La diferencia es notoria cuando el Bautista, desde la cárcel, manda a preguntar a Jesús si Él era el que debía venir o es preciso esperar a otro (cf. Mt 11, 2-3). Juan hablaba del más fuerte, y llegó a creer que ese agente mesiánico era Jesús, pero en un momento dudó, justamente por las maneras y las palabras de Jesús. ¿No debía llegar con el hacha y la horquilla? ¿No debía quemar a los pecadores? ¿No era el momento oportuno para la ira de Dios? Jesús parecía más concentrado en el amor del Padre que en su enojo, en su capacidad de perdonar que en su capacidad de hachar.

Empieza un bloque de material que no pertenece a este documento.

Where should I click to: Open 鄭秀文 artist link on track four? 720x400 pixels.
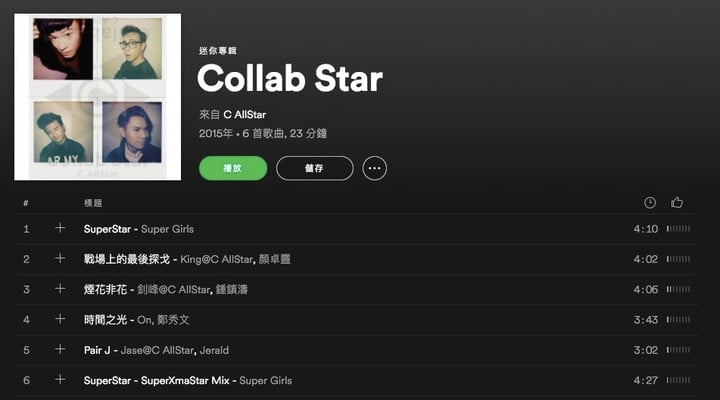[173, 320]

Por eso le devuelve al Bautista una constatación profética de su mesianismo: “Vayan a contar a Juan lo que ustedes oyen y ven: los ciegos ven y los paralíticos caminan; los leprosos son purificados y los sordos oyen; los muertos resucitan y la Buena Noticia es anunciada a los pobres” (Mt 11, 4b-5); estos son los signos que Isaías atribuye a la llegada del Reino (cf. Is 29, 18-19; 35, 5-6a).

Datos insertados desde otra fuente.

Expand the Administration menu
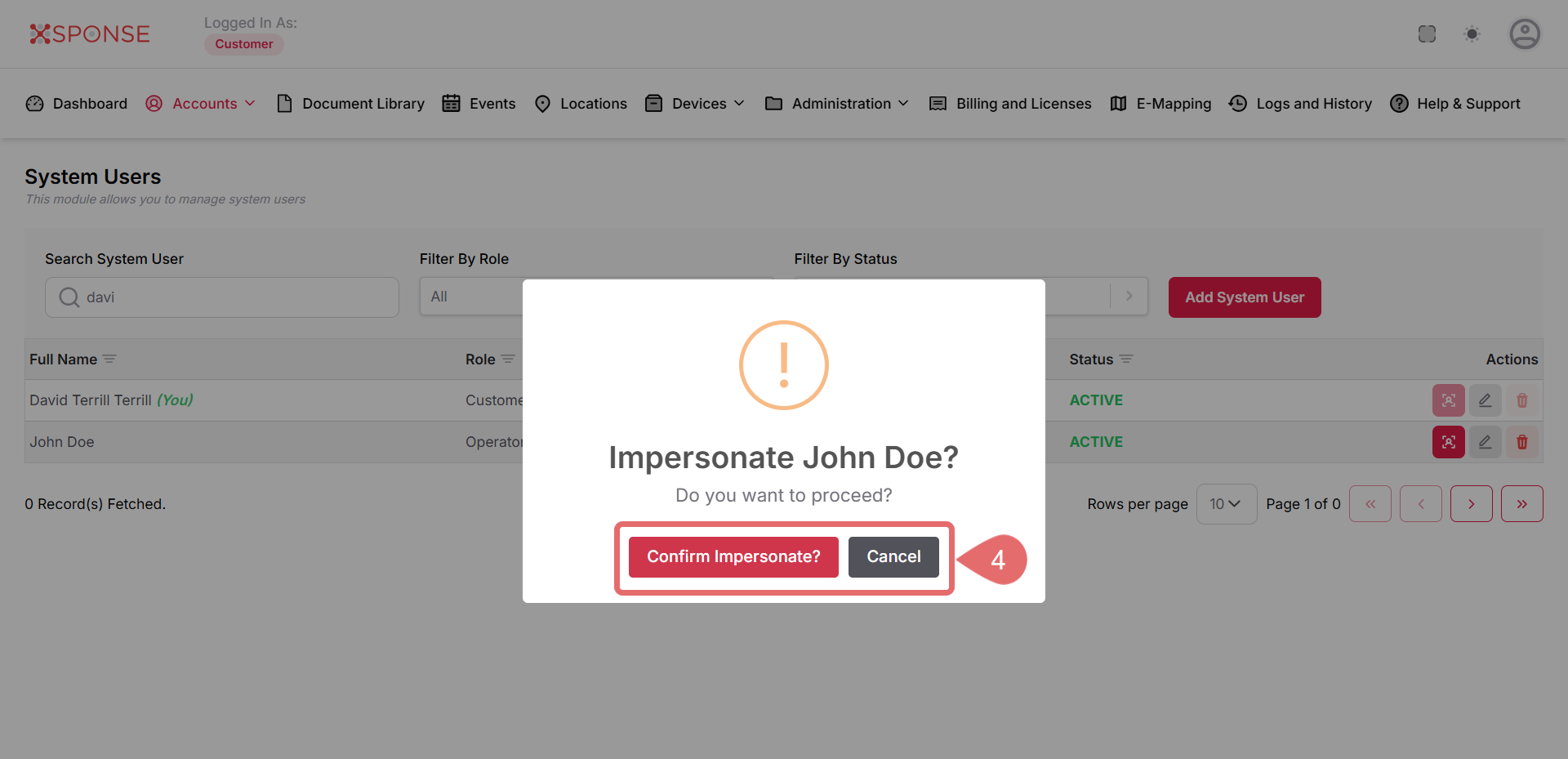 (837, 104)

Queda un problema final, y es la violencia que arrebata el Reino. Entre estas dos visiones diferentes del Reino, hay una oposición constante y agresiva. Así como el Bautista es perseguido por predicar lo que predica, también Jesús sufre tribulaciones; y así como el Bautista muere por decisión de los poderosos, por la incomodidad que genera, también Jesús muere por la presión de los que manejan el poder y porque se ha vuelto una carga pesada para ellos. Las dos muertes son violentas, desde una situación de injusticia, y con alevosía: una decapitación y una crucifixión. Jesús sabe que existe una violencia contra el plan originario de Dios, contra la vida plena para todos, contra la Buena Noticia para los pequeños. Jesús sabe que los profetas del Reino son perseguidos y asesinados, porque resultan una molestia al poder. Muchas veces se ha interpretado, en la exégesis, a los violentos que arrebatan el Reino como una invitación a ser violentos para ingresar a la dinámica del Reino de los Cielos, pero resulta que esto contradice la visión jesuánica general. La violencia que arrebata el Reino es, justamente, lo que Jesús desprecia. La violencia se fundamenta en poderes opresores y fabrica muerte. La violencia que arrebata el Reino es la artimaña desesperada de muchos que intentan detener la realización histórica del sueño de Dios. Es una violencia anti-Dios, que repercute directamente en los que toman el lado de Dios. Jesús propone una contra-violencia, que resulta violenta para los poderosos, y que hasta puede ser catalogada como acción peligrosa, pero en el fondo, es una generadora de vida; no es una violencia de muerte ni ejercida desde el poder opresor. Esa es la diferencia, y por eso el Bautista y Jesús no han matado a nadie, sino que han sido asesinados ellos.